Ainsi cette région du monde a-t-elle été témoin, comme beaucoup d'autres, en 1984, de la prépondérance politique et stratégique des États-Unis sans que la rivalité soviéto-américaine cesse pour autant et sans qu'il en résulte aucune solution pour les crises dont elle est depuis si longtemps le théâtre.

Paul-Marie de la Gorce

Algérie

Souplesse et fermeté

Travaux de voirie, réfection de bâtiments publics, ravalement des façades, suppression des bidonvilles, transformation des abords de la présidence de la République : Alger a procédé à une toilette sans précédent depuis l'indépendance en 1962, pour célébrer le 30e anniversaire du déclenchement de la lutte armée, le 1er novembre 1954. Il est vrai que 1984 ouvre véritablement l'ère de Chadli Bendjedid, amorcée avec prudence en 1979.

L'équipe Chadli

Il aura fallu, en effet, un premier mandat de cinq ans au troisième président algérien (il a été réélu le 12 janvier) pour écarter, par touches successives, les barons du boumediénisme et mettre en place, tant au bureau politique du FLN qu'au gouvernement, des hommes fidèles qui appliquent ses directives. Officiellement, c'est le changement dans la continuité. La fidélité à la Charte nationale de 1976, document fixant les choix idéologiques, politiques et économiques, est réaffirmée, et les hommes en poste l'étaient déjà sous H. Boumediene. Sauf un : Abdelhamid Brahimi. Nommé Premier ministre le 22 janvier, il avait auparavant, en tant que ministre de la Planification, procédé à une série de changements en profondeur qu'il doit mener à leur terme.
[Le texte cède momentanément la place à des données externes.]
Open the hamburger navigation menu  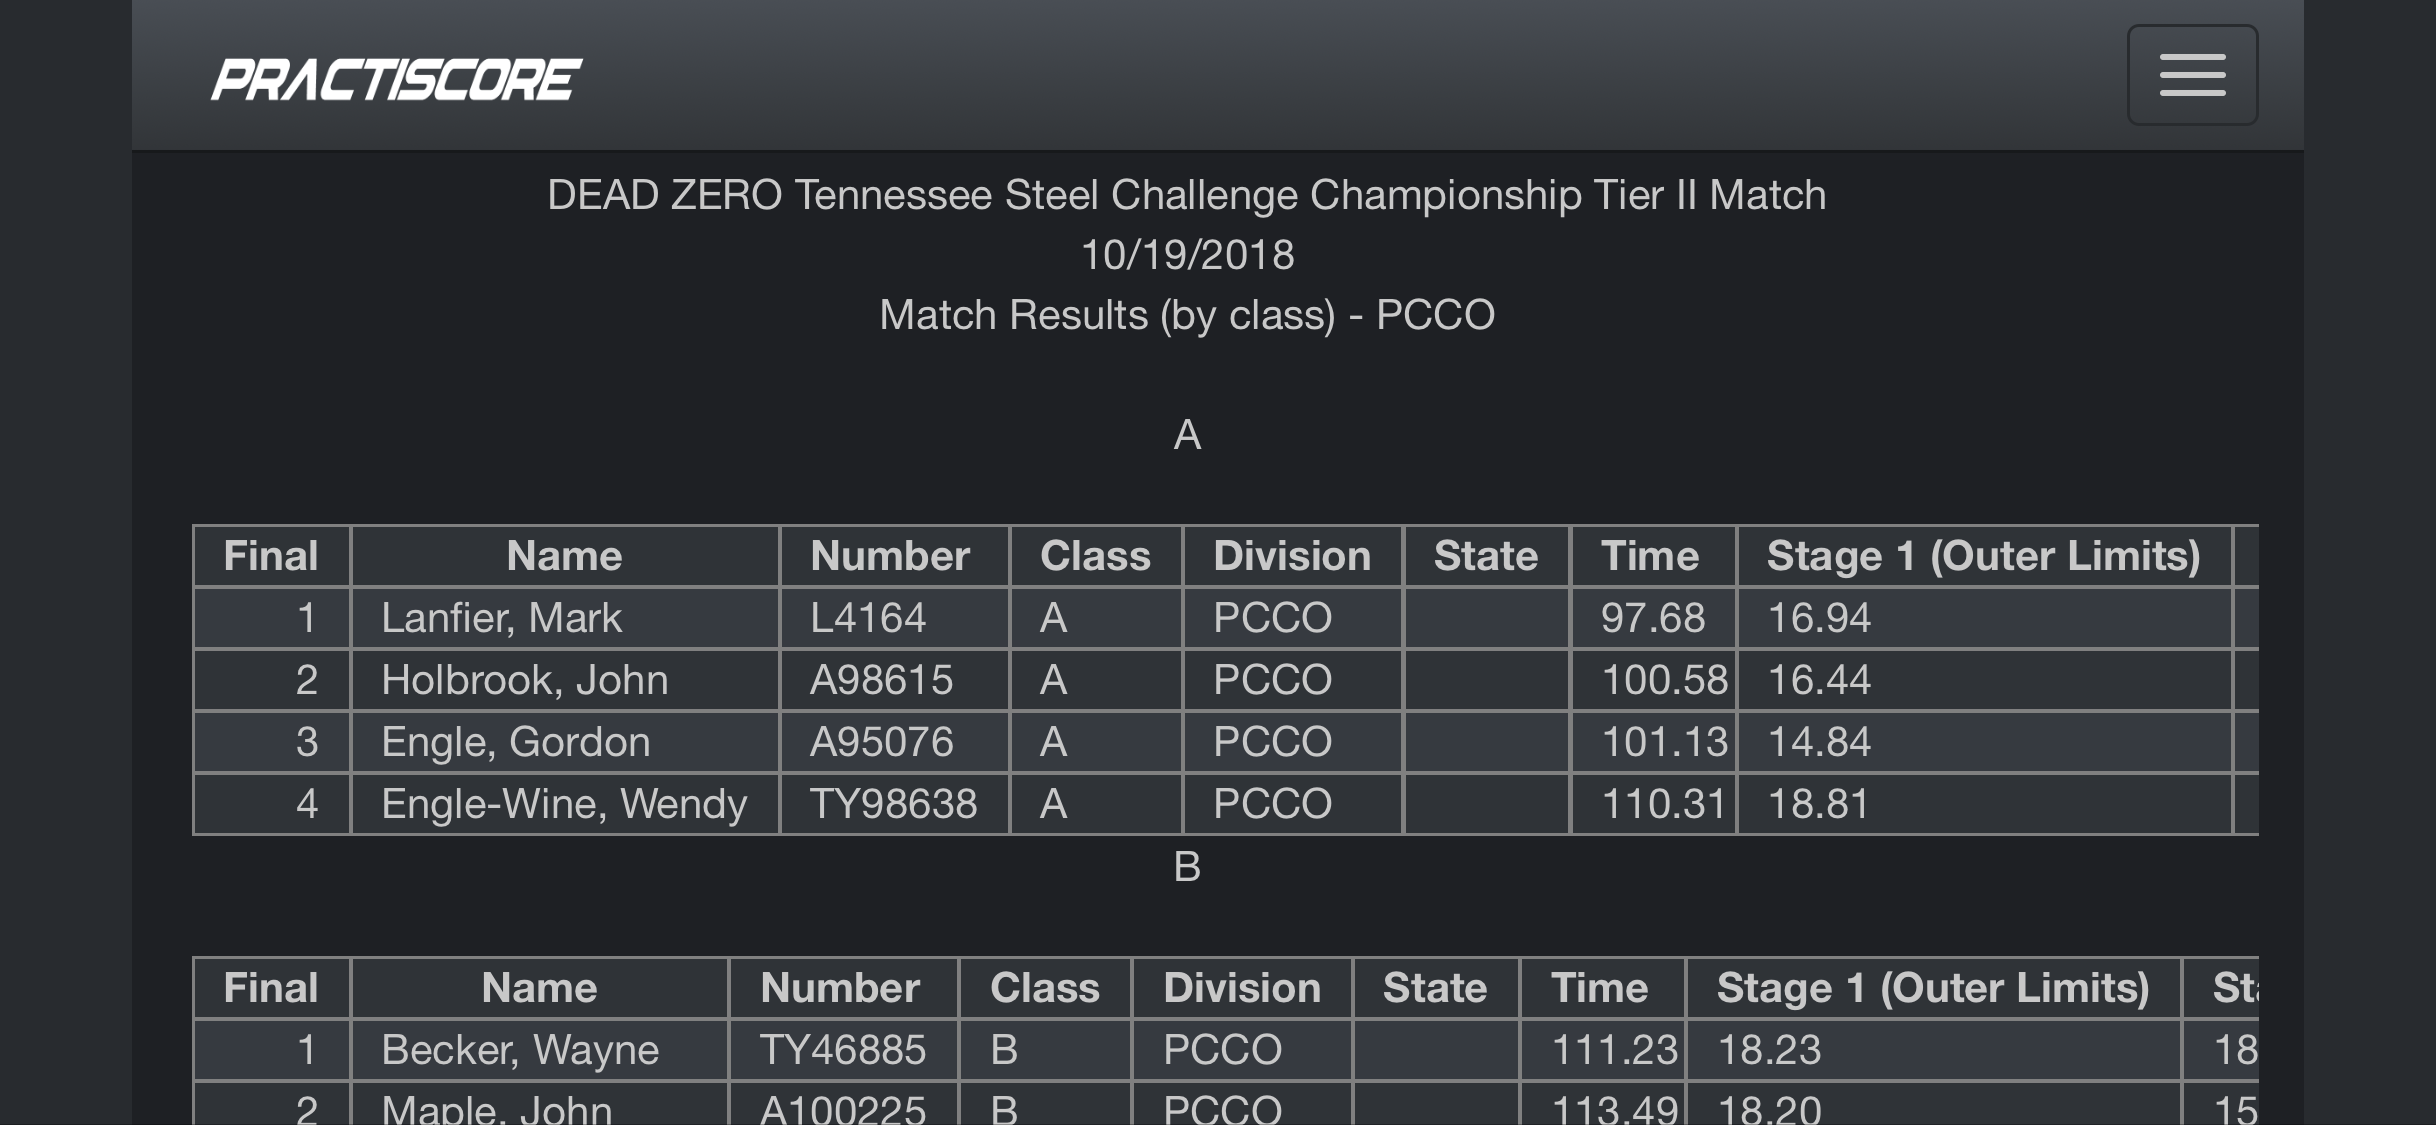point(2192,75)
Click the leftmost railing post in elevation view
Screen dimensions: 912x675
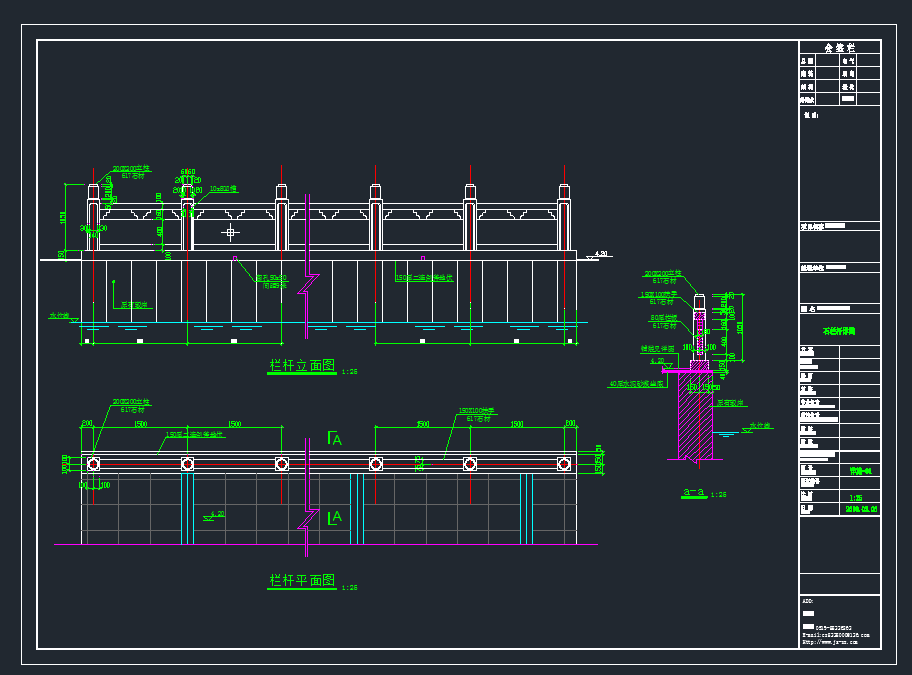tap(93, 215)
H. Boumediene était le patron de l'armée. Chadli a été patronné par l'armée. Idéologue et volontariste, le successeur de Ben Bella avait construit l'État et l'économie à marches forcées. Pragmatique et obstiné, l'héritier de H. Boumediene s'est imposé en se voulant moins révolutionnaire et plus gestionnaire. Soucieux du bien-être des Algériens, il s'efforce, à petits pas, de rendre les institutions opérationnelles, les industries rentables et l'agriculture productive. Les choix du pays ont été révisés dans le sens de la rigueur et de l'efficacité, la priorité est donnée à l'agriculture et une plus grande place est accordée au secteur privé, ce que confirme le projet de plan 1985-1989 adopté en juillet par le gouvernement.

La relève

Les changements survenus depuis le 5e Congrès du FLN en décembre 1983 illustrent la volonté d'assurer la relève suivant le principe : les techniciens au gouvernement, les politiques au parti ; 92 membres, près de 50 % des effectifs, du Comité central ont été remplacés par des jeunes ou des anciens de qualité relégués par H. Boumediene. Autre innovation : 14 vice-ministres, choisis parmi les meilleurs cadres de l'administration, renforcent l'action gouvernementale par leur connaissance des dossiers dans des secteurs sensibles, énergie, finances, habitat, hydraulique, affaires étrangères.